The European Union's main privacy regulator for Facebook slapped the company with a 265 million euro fine—equivalent to $276 million—for lacking safeguards against "data scrapers."
Ireland's Data Protection Commission, which enforces EU law, on Monday penalized Meta, Facebook's parent company, for not taking "sufficient technical and organizational steps to prevent" the mass collection and publication of more than half-a-billion users' phone numbers and other profile information, the Wall Street Journal reports:
Monday's fine stems from disclosures in the spring of 2021 that a hacker had published personal phone numbers and other profile information of more than 530 million Facebook users. In response, Meta said the information stemmed from mass "scraping" of public profiles that it said it had discovered and halted in 2019.
The company, at the time known as Facebook, said the data had been gathered by what it said were malicious actors who misused a Facebook tool called "Contact Importer" to upload a large volume of phone numbers to see which ones matched the service's users. On Monday, the company reiterated that it had removed the ability to use phone numbers to scrape its services in this way in 2019. ...
In addition to the fine, the regulator ordered Meta to change its systems to make such a leak less likely.

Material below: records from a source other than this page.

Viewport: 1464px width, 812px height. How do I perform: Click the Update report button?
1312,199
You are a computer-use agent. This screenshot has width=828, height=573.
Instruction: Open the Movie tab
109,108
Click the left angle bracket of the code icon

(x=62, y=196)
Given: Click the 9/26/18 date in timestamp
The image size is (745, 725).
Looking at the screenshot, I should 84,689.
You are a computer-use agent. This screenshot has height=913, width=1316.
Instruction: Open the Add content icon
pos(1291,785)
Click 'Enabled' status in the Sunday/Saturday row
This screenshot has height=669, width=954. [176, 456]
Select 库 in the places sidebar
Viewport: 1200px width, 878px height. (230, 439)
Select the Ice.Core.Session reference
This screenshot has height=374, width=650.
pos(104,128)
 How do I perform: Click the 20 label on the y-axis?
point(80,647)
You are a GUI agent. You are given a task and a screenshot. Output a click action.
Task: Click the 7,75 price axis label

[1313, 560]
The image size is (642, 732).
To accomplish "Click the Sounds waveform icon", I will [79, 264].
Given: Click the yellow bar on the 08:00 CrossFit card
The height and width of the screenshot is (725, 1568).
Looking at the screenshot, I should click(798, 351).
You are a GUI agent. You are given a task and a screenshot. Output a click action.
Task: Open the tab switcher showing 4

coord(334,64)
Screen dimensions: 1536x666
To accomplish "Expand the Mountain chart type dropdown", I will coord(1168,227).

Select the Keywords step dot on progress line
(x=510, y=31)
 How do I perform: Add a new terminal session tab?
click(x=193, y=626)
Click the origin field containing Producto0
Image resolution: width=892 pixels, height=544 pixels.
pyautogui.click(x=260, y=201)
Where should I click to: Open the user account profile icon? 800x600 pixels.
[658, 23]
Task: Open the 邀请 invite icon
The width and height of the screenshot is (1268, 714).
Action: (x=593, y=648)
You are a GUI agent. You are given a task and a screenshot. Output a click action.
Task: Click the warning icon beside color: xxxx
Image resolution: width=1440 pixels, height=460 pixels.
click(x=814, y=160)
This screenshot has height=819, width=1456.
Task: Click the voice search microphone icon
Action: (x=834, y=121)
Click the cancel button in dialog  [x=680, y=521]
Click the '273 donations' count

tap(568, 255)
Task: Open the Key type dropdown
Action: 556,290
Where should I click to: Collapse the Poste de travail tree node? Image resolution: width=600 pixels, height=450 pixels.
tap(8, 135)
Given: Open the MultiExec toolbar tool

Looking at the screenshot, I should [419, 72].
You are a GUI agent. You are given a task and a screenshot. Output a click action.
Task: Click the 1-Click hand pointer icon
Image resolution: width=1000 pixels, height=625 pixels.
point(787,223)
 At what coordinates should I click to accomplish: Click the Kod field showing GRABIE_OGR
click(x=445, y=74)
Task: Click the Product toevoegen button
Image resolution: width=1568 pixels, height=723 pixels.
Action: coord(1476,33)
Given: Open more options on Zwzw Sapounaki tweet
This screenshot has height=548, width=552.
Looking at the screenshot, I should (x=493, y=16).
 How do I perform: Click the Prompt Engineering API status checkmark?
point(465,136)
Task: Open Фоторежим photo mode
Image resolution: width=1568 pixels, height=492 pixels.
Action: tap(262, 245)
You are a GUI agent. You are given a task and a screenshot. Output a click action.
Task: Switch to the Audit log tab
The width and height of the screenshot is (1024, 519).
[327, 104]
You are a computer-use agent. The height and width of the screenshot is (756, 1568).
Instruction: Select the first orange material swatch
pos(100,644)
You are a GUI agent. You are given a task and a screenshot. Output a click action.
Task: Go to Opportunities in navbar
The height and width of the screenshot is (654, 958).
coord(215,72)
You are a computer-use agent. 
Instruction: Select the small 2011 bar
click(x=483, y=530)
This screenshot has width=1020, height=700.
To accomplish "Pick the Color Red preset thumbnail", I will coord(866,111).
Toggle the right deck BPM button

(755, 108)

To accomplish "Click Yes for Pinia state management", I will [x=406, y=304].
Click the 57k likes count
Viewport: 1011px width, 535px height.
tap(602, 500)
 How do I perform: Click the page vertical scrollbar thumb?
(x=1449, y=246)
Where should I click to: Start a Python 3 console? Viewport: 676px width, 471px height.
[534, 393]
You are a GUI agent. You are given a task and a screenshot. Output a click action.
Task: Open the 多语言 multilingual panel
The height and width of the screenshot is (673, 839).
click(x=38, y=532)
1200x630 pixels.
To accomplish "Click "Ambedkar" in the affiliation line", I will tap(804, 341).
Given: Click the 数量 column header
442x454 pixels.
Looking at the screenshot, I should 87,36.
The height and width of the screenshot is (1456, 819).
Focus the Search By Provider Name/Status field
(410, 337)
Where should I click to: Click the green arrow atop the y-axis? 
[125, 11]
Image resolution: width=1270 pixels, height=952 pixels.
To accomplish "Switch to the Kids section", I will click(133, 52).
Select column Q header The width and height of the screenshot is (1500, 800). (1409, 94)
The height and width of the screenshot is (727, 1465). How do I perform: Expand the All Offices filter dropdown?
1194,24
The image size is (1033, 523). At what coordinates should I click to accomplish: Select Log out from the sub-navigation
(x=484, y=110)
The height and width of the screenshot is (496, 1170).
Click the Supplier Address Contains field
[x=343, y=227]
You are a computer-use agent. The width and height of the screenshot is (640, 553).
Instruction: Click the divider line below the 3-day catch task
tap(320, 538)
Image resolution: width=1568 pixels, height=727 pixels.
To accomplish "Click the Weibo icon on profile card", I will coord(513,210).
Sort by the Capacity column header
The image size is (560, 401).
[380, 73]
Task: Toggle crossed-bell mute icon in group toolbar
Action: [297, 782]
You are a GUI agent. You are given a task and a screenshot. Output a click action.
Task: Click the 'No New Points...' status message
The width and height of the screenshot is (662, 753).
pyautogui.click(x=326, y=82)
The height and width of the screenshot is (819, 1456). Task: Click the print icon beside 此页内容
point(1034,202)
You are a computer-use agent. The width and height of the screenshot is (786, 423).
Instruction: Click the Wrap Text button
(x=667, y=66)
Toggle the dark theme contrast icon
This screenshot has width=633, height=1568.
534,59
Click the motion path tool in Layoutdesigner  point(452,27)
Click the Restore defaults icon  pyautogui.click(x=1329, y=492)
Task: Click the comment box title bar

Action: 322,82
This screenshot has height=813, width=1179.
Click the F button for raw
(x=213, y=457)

This is the third fine that the Irish regulator has imposed on the tech giant and its subsidiaries in the last 15 months, costing Meta a total of $900 million. Meta-owned Instagram and WhatsApp in September each faced hundreds of millions of dollars in fines for allegedly mishandling children's data and failing to fully disclose how it handles user data, respectively. Meta is appealing both penalties. A spokesman told the Journal that the company has yet to decide if it will appeal the third fine.